**Records to process**
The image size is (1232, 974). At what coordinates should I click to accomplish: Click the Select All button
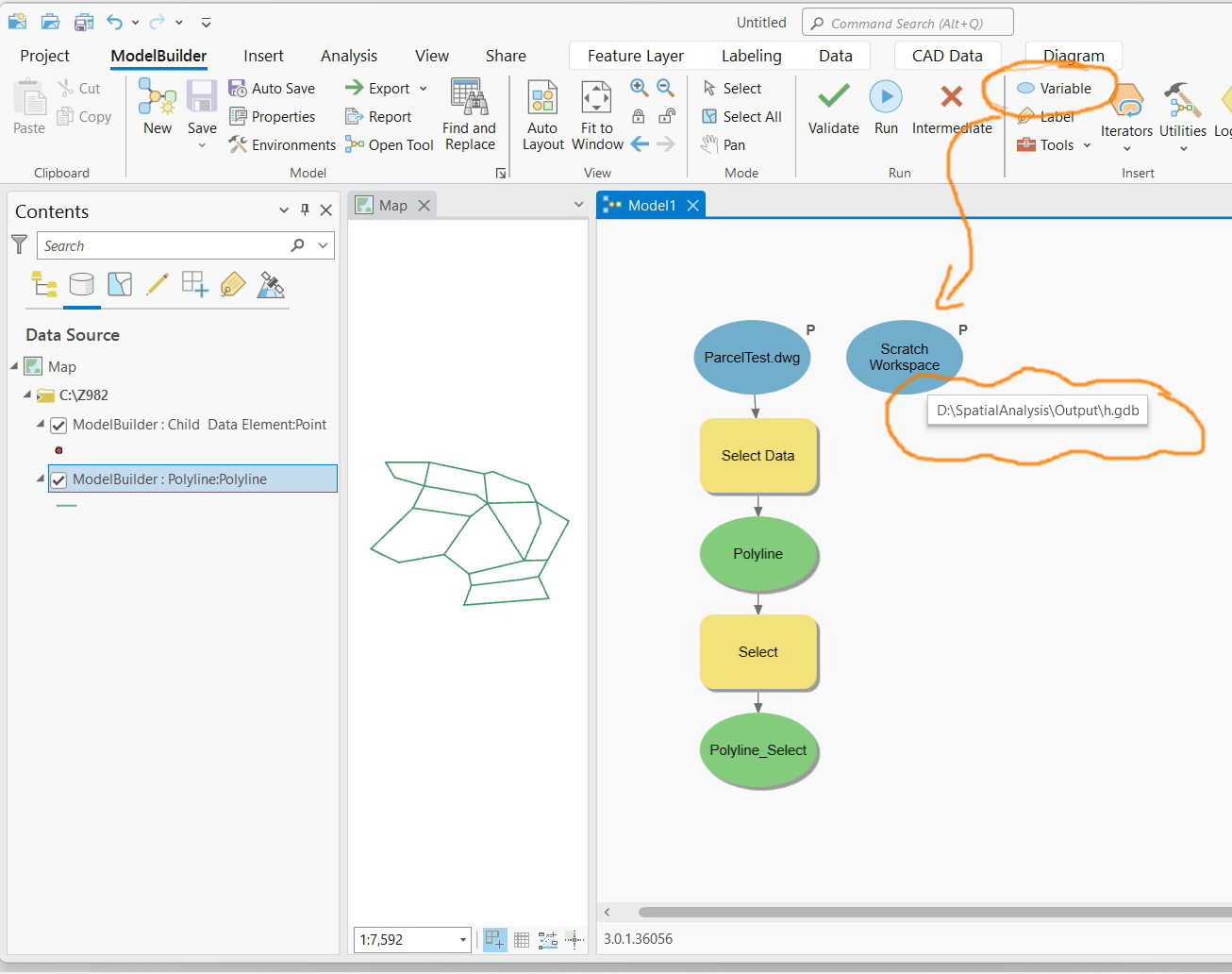(741, 116)
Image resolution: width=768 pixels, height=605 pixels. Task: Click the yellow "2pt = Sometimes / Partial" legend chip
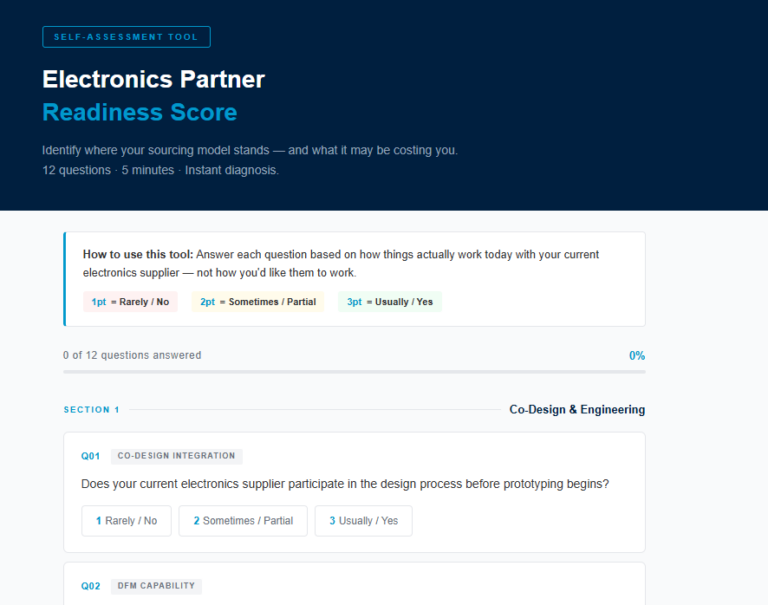257,302
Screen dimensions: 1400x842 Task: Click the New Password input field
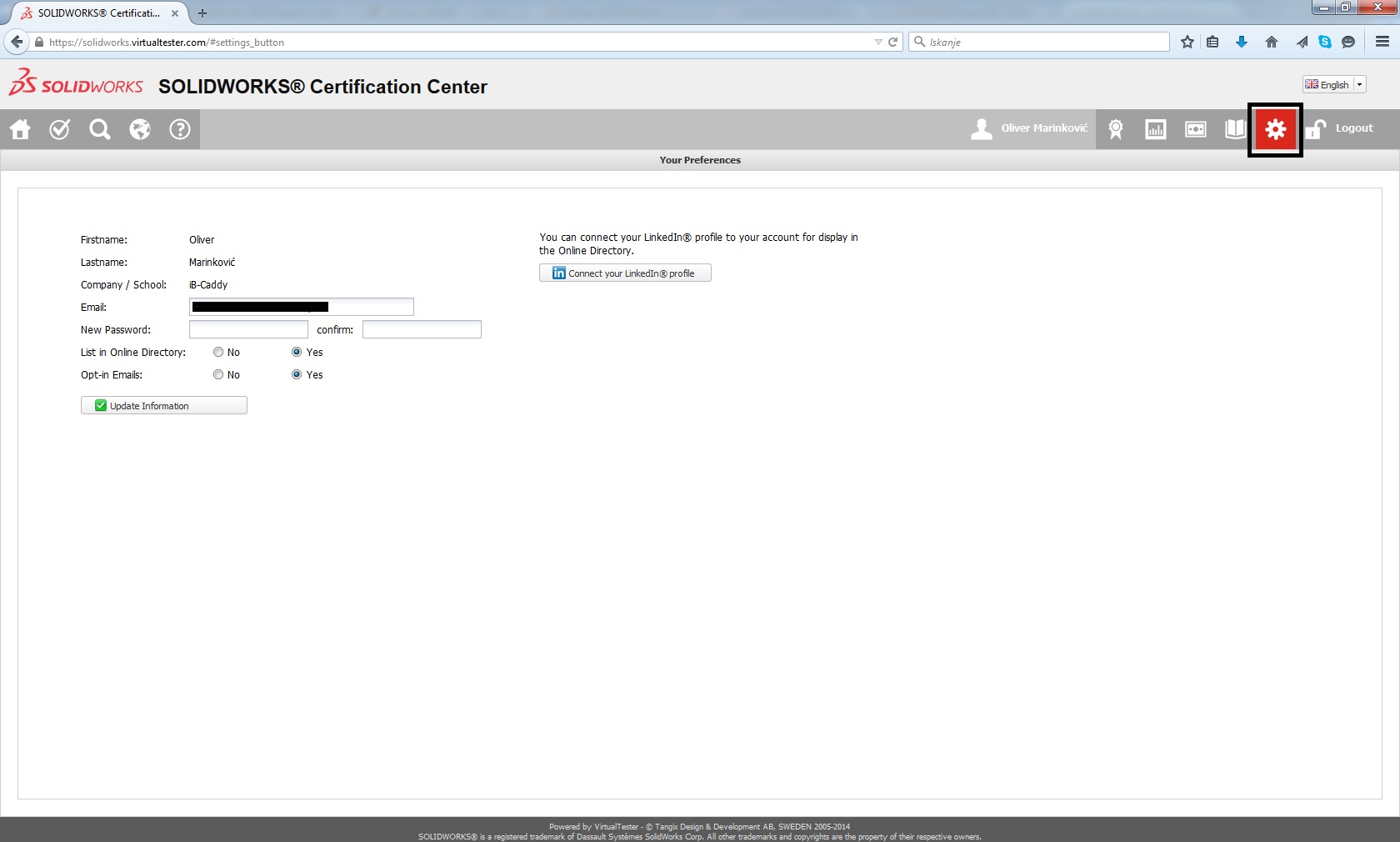248,330
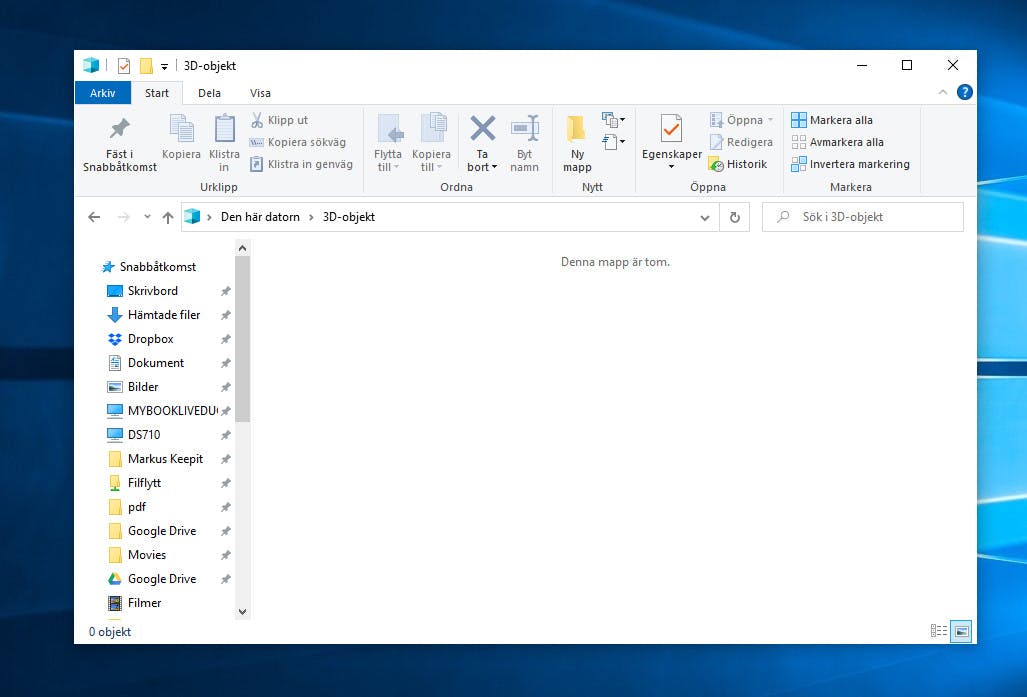Image resolution: width=1027 pixels, height=697 pixels.
Task: Go up one folder level arrow
Action: pos(168,217)
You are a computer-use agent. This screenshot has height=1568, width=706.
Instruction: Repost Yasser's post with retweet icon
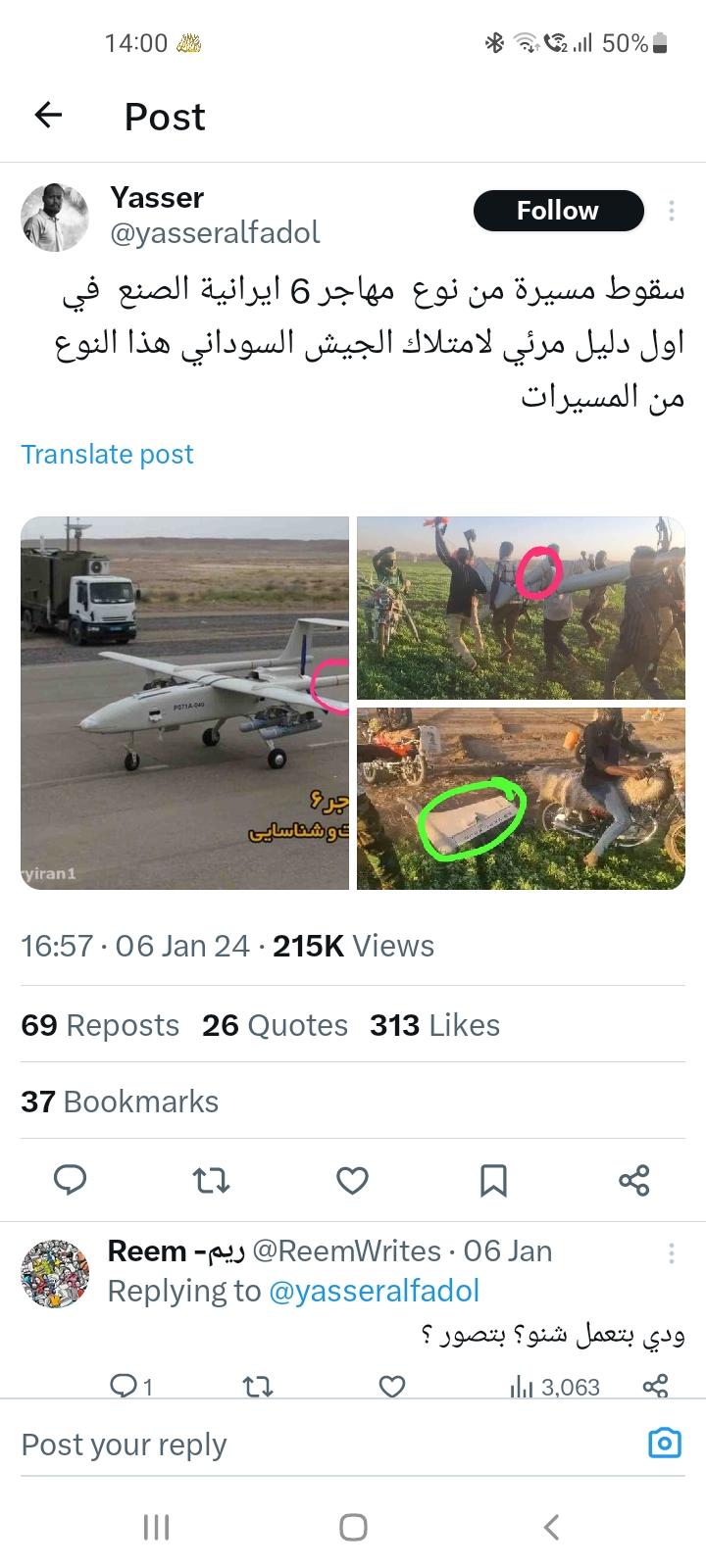[211, 1180]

**What is expected**
Leave the pictures out, and retype exactly the lines from the one containing "Screen dimensions: 1400x842" through the last line of the entries above, both included.

**Written response**
Screen dimensions: 1400x842 Task: Click the New Password input field
248,330
Image resolution: width=1027 pixels, height=697 pixels.
Task: Go up one folder level arrow
Action: pos(168,217)
You are a computer-use agent. This screenshot has height=1568, width=706.
Instruction: Repost Yasser's post with retweet icon
[211, 1180]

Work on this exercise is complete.